**TASK:** Looking through the listing below, state how many lines have the word "agent" in them. Only the number should be given.

**ENTRIES SHOWN:**
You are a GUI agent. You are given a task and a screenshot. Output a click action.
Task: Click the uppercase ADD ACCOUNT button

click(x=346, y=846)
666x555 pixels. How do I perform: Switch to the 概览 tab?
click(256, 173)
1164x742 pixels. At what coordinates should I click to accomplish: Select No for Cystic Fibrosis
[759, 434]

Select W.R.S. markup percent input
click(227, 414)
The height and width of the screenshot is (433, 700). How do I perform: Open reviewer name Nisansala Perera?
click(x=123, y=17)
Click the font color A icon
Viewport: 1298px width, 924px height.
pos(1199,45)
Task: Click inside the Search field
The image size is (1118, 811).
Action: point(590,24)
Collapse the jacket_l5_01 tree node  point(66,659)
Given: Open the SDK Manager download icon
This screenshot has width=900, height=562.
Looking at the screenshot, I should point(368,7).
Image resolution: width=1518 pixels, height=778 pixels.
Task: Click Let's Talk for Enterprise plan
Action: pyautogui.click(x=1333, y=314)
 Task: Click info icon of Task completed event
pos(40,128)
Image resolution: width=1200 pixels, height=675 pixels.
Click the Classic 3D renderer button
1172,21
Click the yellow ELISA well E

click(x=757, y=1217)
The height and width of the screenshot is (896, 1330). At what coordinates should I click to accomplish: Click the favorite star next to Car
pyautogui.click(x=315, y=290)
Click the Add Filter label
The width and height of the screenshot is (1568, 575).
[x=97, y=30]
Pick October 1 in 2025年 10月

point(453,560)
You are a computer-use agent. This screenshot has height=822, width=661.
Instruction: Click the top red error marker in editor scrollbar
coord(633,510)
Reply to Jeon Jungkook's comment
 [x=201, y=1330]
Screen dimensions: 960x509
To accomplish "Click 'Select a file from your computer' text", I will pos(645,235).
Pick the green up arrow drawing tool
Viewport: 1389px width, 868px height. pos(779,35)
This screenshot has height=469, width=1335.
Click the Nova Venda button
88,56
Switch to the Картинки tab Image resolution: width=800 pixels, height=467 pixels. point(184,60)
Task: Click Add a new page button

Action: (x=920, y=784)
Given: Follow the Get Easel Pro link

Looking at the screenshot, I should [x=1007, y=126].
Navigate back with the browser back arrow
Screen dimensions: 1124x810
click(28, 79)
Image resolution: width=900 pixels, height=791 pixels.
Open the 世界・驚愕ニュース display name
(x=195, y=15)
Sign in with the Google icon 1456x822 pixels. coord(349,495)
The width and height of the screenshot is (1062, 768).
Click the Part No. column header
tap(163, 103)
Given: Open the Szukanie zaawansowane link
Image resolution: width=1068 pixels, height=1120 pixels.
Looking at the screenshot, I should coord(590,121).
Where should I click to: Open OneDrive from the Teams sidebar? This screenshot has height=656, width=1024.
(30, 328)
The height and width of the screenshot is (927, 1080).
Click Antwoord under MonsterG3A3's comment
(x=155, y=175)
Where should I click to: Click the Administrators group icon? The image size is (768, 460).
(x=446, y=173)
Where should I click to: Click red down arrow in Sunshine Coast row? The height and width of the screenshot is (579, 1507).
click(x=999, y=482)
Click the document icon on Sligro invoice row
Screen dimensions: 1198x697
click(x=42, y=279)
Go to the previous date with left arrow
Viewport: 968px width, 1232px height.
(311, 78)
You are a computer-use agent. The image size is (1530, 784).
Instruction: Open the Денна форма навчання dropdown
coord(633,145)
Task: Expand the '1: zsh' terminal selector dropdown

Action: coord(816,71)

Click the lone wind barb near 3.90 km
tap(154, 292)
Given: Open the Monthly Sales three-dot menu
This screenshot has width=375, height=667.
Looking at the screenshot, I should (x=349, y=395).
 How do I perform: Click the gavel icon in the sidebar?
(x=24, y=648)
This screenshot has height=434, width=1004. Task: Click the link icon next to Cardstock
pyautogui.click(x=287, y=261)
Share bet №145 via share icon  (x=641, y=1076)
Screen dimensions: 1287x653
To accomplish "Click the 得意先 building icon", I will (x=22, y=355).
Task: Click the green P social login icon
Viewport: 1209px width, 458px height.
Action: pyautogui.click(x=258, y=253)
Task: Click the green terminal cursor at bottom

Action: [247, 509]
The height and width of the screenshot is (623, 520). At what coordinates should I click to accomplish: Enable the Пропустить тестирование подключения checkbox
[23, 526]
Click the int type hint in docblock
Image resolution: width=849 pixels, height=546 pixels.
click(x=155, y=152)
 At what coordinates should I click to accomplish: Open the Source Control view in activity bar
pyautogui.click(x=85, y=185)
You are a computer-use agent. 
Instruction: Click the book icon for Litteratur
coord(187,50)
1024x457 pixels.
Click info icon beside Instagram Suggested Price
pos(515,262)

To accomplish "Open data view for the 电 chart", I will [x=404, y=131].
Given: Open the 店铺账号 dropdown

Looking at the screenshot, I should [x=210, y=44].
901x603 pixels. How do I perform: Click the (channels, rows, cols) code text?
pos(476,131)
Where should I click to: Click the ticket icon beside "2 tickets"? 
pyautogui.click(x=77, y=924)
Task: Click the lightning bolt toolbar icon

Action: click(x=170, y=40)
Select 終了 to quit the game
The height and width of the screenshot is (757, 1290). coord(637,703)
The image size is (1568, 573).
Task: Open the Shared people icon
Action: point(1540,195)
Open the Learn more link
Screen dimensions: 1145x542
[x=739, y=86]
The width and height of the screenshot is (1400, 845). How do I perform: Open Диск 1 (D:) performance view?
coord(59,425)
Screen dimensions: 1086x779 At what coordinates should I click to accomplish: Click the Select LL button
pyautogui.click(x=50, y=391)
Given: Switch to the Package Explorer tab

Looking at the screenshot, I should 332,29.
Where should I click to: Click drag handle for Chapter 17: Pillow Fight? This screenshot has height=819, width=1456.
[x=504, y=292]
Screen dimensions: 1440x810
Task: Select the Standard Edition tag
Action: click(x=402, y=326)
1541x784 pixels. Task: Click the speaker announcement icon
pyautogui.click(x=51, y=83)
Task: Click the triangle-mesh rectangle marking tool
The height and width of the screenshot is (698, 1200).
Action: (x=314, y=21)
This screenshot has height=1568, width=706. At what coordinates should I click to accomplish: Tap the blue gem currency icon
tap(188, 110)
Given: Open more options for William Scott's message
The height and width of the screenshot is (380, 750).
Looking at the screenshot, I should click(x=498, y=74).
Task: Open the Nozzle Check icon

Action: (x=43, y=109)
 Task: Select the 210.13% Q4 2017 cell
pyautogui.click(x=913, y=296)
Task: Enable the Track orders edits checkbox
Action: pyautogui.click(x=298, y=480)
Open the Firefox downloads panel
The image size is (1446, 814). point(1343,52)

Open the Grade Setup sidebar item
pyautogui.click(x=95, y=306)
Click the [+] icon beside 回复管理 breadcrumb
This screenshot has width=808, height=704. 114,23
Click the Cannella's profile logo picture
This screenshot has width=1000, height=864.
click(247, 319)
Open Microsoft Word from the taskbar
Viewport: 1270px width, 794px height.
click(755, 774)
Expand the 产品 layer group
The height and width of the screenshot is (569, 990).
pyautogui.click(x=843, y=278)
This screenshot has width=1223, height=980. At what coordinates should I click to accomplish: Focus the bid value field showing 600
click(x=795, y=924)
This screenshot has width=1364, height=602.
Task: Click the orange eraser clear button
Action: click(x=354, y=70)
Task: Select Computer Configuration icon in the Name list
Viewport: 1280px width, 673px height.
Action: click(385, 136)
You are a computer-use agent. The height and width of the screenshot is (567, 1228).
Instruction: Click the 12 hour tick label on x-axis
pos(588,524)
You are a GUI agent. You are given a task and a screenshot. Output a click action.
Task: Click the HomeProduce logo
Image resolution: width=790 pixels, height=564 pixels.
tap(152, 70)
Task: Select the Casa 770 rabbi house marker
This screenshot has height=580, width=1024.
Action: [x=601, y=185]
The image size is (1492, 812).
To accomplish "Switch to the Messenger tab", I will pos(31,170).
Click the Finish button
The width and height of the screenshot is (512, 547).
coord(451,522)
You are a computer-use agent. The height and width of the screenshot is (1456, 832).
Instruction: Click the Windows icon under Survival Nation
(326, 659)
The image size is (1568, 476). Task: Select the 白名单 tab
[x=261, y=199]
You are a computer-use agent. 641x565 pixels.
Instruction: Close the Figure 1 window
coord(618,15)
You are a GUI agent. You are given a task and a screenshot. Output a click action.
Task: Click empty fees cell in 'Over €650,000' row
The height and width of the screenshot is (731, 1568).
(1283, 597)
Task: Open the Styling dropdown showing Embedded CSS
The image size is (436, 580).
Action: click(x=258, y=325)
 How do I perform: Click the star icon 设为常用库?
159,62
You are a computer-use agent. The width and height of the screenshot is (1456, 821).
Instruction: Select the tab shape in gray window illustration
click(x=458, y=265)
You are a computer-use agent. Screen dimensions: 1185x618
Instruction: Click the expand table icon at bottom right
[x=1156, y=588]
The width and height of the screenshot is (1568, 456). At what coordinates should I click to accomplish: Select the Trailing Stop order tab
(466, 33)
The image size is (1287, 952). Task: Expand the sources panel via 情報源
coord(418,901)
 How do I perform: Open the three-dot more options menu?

**WORKED SOLUTION:** 11